You worked with Johnson for BBC Sport after you had both retired from the track. Was he as you expected him to be? No. When he was an athlete he didn't have any interaction with people. He was very insular. But when he retired you saw the other side of his character and he was a much more relaxed, fun guy. I think it surprised a lot of people who expected him to be quite difficult and surly. But in hindsight it's probably not so surprising because to achieve to the level he did you have to be so absolutely focused on your athletics.

Did you change after quitting the track? It's hard sometimes to see yourself as others see you, but I have learnt that a lot of people used to feel I was quite detached when I was an athlete.
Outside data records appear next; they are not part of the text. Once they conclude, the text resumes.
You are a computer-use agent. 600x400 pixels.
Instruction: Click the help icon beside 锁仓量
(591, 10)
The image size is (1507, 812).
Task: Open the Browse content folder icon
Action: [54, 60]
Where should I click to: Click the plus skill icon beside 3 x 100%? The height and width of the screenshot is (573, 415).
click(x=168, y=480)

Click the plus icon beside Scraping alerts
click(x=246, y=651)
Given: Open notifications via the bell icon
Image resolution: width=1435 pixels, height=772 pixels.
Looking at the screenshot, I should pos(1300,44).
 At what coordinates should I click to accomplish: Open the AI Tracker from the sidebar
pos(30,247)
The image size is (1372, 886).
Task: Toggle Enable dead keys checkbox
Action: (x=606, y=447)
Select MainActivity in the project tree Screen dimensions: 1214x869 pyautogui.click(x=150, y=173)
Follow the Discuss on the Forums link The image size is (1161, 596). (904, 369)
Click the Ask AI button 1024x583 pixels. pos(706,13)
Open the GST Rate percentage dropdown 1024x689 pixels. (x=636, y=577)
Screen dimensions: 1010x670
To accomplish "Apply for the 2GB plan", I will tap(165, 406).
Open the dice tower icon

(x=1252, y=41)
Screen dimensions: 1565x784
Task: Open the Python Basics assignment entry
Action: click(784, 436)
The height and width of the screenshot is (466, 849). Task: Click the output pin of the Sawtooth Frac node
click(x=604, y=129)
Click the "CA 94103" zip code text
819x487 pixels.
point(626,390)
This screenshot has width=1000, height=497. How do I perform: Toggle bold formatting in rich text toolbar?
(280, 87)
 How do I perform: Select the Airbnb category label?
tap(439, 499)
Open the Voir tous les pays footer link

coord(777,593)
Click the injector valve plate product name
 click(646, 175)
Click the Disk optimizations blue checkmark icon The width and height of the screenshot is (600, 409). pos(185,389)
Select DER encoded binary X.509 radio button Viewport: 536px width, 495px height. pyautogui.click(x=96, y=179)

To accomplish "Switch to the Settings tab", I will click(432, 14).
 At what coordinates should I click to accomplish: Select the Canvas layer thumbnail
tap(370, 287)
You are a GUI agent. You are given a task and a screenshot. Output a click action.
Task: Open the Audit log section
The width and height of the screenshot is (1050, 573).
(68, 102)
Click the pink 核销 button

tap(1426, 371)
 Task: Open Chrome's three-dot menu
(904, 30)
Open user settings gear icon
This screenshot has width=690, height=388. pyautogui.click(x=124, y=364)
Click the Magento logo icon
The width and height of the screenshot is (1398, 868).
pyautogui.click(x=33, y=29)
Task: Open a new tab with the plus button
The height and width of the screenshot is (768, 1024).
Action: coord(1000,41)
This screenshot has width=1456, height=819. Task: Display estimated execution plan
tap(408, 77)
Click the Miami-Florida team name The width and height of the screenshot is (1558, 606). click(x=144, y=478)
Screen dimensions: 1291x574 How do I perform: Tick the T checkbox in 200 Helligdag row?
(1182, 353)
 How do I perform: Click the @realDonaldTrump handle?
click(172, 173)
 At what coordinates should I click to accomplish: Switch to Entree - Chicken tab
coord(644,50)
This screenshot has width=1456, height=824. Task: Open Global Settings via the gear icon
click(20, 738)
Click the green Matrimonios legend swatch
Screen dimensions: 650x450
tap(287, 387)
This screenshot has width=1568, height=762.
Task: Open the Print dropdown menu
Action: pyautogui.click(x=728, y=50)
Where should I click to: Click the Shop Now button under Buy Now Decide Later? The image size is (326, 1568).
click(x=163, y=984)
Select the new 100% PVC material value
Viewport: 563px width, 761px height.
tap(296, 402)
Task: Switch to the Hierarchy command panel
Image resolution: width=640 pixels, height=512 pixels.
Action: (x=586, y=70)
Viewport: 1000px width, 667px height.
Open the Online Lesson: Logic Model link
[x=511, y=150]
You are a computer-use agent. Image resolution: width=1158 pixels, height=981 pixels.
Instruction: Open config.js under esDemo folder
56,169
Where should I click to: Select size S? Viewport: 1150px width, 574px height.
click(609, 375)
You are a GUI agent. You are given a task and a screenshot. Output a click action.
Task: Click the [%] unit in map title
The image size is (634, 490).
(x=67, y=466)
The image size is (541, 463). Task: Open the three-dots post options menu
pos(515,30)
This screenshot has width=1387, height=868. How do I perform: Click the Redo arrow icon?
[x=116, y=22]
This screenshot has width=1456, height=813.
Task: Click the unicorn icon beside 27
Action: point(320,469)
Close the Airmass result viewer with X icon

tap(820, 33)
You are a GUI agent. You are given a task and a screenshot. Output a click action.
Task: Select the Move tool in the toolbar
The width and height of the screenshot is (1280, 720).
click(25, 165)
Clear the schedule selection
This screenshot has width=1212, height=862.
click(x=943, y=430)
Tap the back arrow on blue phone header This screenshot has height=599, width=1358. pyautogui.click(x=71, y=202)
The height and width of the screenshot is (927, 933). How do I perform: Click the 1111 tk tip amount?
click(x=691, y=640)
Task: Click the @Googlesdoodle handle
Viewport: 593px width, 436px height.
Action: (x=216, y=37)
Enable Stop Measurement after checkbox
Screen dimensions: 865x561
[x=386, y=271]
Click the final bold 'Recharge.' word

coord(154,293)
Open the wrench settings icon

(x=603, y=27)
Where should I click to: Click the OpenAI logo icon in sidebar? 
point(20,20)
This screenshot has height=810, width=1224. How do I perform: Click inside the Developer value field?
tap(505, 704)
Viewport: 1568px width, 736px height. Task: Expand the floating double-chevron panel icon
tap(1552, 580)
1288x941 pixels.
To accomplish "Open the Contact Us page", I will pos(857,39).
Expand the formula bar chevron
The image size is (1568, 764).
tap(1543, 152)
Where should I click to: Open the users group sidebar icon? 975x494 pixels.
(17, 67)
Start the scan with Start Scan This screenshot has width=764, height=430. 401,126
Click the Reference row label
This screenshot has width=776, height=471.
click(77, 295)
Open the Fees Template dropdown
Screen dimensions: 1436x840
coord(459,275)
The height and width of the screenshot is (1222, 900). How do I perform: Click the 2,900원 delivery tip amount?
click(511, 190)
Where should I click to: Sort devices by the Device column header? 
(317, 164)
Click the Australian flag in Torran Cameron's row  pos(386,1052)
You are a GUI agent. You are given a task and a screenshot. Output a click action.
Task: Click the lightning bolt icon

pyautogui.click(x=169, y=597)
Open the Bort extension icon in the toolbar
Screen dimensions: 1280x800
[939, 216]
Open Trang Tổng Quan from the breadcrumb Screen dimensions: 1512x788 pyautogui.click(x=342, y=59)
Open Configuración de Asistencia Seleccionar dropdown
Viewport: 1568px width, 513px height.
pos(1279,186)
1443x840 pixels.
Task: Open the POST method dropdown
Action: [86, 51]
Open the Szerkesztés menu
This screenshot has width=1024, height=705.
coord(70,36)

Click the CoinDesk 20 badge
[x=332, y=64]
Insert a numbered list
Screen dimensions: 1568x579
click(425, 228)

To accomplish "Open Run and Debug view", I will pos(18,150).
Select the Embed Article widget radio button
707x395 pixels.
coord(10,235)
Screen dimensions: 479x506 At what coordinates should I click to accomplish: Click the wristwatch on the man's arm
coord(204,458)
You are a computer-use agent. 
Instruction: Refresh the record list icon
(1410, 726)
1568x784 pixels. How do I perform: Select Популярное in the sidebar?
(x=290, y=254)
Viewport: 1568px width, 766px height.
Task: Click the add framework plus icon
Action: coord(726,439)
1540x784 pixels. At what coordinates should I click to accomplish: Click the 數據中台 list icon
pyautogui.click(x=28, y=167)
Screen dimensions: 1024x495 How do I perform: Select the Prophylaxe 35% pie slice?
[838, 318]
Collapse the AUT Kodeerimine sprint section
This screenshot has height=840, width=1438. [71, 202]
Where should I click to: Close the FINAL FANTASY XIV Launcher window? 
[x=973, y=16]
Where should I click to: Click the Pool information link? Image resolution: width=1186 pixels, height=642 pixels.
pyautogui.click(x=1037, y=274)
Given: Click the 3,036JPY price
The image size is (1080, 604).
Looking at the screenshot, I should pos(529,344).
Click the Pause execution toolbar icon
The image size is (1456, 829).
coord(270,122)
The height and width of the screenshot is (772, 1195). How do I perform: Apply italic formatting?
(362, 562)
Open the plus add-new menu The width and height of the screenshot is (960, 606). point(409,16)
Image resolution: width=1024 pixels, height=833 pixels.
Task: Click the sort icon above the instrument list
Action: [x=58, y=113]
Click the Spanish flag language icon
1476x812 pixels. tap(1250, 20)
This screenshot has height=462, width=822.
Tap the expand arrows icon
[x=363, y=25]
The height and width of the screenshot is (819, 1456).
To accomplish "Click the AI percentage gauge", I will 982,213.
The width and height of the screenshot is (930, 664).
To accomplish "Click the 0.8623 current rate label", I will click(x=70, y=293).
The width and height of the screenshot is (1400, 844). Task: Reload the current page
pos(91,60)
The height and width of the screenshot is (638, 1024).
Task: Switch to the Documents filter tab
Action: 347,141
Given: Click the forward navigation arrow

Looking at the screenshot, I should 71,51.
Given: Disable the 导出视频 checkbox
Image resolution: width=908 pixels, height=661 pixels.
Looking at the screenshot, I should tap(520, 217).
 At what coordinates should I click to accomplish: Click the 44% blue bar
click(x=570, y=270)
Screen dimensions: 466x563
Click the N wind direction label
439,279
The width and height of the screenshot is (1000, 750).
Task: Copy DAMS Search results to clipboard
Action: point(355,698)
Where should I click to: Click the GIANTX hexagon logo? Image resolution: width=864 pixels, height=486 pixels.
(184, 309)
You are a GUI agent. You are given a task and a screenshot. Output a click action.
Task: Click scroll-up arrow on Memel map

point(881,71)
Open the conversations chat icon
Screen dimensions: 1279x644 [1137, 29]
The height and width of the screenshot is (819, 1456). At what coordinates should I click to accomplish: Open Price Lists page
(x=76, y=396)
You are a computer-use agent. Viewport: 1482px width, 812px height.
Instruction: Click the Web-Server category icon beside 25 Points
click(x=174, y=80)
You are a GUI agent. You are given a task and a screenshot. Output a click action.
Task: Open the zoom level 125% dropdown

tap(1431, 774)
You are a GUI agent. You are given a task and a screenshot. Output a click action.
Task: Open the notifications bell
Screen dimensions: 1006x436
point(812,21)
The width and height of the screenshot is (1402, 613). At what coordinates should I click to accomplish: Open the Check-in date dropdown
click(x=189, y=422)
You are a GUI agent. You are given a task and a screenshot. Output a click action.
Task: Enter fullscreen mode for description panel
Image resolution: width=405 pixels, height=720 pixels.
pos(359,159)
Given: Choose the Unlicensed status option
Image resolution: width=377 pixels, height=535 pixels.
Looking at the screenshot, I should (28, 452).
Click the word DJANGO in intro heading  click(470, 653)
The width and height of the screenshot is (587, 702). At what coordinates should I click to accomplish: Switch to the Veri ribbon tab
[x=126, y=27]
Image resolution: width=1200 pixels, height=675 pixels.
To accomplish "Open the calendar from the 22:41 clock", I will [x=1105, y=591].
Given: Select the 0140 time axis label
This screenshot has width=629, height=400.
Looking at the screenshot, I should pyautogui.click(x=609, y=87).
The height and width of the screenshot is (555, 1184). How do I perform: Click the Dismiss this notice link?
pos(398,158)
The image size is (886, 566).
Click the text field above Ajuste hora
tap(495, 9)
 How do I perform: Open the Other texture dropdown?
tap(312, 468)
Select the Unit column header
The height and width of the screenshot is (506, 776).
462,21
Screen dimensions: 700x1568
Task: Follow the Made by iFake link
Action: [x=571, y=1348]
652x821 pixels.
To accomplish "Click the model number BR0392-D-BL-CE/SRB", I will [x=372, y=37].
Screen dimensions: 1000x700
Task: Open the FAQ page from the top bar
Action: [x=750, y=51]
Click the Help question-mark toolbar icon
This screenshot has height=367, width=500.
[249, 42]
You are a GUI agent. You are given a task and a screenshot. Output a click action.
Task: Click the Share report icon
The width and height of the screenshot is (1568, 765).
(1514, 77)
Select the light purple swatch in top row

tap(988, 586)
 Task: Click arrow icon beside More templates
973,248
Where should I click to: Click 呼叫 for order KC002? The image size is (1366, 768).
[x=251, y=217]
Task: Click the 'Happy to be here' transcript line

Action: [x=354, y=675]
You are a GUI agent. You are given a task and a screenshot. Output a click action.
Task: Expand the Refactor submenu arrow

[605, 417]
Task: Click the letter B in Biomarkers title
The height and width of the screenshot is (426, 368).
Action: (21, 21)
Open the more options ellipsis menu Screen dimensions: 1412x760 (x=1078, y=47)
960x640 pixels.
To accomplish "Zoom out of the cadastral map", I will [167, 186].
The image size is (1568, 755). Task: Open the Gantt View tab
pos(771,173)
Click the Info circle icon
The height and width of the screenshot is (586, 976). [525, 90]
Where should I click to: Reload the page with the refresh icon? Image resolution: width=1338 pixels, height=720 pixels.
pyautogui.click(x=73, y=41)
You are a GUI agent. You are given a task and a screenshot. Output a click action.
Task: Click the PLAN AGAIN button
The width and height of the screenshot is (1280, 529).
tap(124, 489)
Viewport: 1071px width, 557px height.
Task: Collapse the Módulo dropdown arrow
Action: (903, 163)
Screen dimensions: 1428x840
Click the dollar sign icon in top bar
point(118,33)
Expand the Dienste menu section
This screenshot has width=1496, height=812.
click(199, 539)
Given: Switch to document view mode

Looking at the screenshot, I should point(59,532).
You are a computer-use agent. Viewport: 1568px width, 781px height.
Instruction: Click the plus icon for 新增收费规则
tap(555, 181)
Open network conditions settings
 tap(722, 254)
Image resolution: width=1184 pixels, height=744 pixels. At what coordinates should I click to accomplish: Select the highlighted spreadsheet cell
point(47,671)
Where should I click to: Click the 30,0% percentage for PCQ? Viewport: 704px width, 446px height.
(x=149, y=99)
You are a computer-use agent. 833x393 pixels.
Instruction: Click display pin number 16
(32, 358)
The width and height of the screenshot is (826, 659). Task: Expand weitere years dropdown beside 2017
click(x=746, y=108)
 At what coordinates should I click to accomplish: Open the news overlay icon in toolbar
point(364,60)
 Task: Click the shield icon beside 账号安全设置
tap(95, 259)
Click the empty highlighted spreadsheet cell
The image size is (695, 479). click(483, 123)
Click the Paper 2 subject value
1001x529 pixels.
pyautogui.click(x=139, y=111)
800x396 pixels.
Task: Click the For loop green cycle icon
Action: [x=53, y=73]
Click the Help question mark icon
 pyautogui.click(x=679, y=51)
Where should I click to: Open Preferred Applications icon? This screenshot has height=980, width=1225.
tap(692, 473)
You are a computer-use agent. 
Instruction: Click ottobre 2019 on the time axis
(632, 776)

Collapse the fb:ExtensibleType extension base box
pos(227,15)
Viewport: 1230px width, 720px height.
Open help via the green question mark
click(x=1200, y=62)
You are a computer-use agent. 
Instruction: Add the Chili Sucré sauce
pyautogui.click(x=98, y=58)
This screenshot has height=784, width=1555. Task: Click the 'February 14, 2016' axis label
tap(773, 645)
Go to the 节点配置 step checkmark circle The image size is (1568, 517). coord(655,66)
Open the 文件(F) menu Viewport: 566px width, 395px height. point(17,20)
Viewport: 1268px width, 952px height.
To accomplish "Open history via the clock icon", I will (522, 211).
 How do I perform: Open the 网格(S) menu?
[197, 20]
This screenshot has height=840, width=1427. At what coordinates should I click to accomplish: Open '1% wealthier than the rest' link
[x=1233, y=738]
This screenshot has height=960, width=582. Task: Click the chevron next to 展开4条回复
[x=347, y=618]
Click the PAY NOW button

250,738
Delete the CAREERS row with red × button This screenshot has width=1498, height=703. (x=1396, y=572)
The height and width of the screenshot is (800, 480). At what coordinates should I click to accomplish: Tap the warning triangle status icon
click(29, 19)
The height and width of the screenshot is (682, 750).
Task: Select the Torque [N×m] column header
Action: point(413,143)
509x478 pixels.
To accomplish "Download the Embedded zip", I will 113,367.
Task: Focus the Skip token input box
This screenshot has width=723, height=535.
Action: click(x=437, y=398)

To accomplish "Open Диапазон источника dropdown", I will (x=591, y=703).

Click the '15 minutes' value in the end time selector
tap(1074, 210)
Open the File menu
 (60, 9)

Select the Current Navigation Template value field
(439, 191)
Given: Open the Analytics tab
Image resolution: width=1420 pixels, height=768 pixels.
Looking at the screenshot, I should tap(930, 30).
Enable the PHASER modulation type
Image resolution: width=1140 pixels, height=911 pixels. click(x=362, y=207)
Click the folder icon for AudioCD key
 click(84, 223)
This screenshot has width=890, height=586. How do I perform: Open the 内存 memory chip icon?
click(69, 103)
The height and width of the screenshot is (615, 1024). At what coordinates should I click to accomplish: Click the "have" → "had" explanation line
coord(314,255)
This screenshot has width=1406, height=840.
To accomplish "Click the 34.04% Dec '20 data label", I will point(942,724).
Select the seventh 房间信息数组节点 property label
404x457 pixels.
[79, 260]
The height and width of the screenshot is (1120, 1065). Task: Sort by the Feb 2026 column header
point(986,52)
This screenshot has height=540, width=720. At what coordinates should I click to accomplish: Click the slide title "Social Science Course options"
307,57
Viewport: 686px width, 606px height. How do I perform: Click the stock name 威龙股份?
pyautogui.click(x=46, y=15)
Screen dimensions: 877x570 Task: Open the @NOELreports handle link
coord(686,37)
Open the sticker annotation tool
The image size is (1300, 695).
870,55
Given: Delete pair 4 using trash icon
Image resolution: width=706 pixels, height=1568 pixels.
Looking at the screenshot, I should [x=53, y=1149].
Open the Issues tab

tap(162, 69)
I didn't mean to be like that. I'm a lot more relaxed now, I think.

What are you reading at the moment? I pick up a lot of sports books but I tend to skim them and put them back down again. The Da Vinci Code was good - but everyone's read that. I prefer reading about people who have achieved things outside the world of sport, often in business. I've just finished the biography of Steve Jobs, the man from Apple.

Have you got an i-Pod? I haven't, actually, because I listen to music either at home or in the car. I like to listen to a lot of music that I heard at important times in my life, stuff like Aztec Camera, Gomez, The Clash and Van Morrison. But I've got a 14-year-old nephew who tries to keep me up to date with what's happening now. It doesn't always work.

How important are clothes to you? What would you spend on a shirt? I'd spend £100 on a shirt. If it's something you wear often, it's worth spending some money on.

Why are black sprinters faster than white sprinters? I don't believe it is a physical thing because if that was all it was, it wouldn't continue to happen but then again, I'm not a biochemist so I couldn't say for sure. Kriss Akabusi and I were very similar in the way we both gave 100 per cent to our athletics. But he still says it was harder for me than him, because he didn't perceive other options in life when he was younger. He still thinks that if he was me, he wouldn't have left university to concentrate on running. Most white lads tend to believe in the idea from a very early age. I think part of it is a belief system.

Strictly Come Dancing: what are your best and worst memories of taking part, and who do you think will win the current series? I'm following the current series with interest, and Jules and I are going up to watch it next week. Obviously Colin [Jackson] can do well. He's a bit too bloody good, isn't he? He hasn't been really tested yet, but he must have a good chance. Zoe Ball is good too. I was never going to be a great dancer - I was always in the middle. But the proper dancers took things so seriously. My best moment was week five, when I was dancing at Blackpool and I was sure I was going out because I had danced like crap, but we didn't even feature in the bottom two. I was completely gobsmacked. My worst moment was the initial photo-shoot, when I was suckered into wearing a see-through sequinned top, which I have never lived down. They told me everyone was wearing the same kind of thing, but I was the only one.

Attachment: The Roger Black lowdown

* Born: 31 March 1966, Portsmouth.

* Education: Portsmouth Grammar School. Began reading medicine at Southampton University but left after first term to focus on athletics.

* Record: 1986: Commonwealth and European 400m gold. 1990: European gold. 1991: World Championship, silver; 4x400m gold. 1994: European silver. 1996: Olympic silver; 4x400m silver.

* In 1986 as a leggy 20-year-old - nicknamed Bambi - he won the Commonwealth Games and European Championship 400m.

* His career was interrupted by injury, but he had an Indian summer in 1996, regaining the British record and reducing it to 44.37sec, then taking the Olympic silver medal.

* Now earns a living as corporate motivational speaker. Numerous TV credits, most recently Strictly Come Dancing.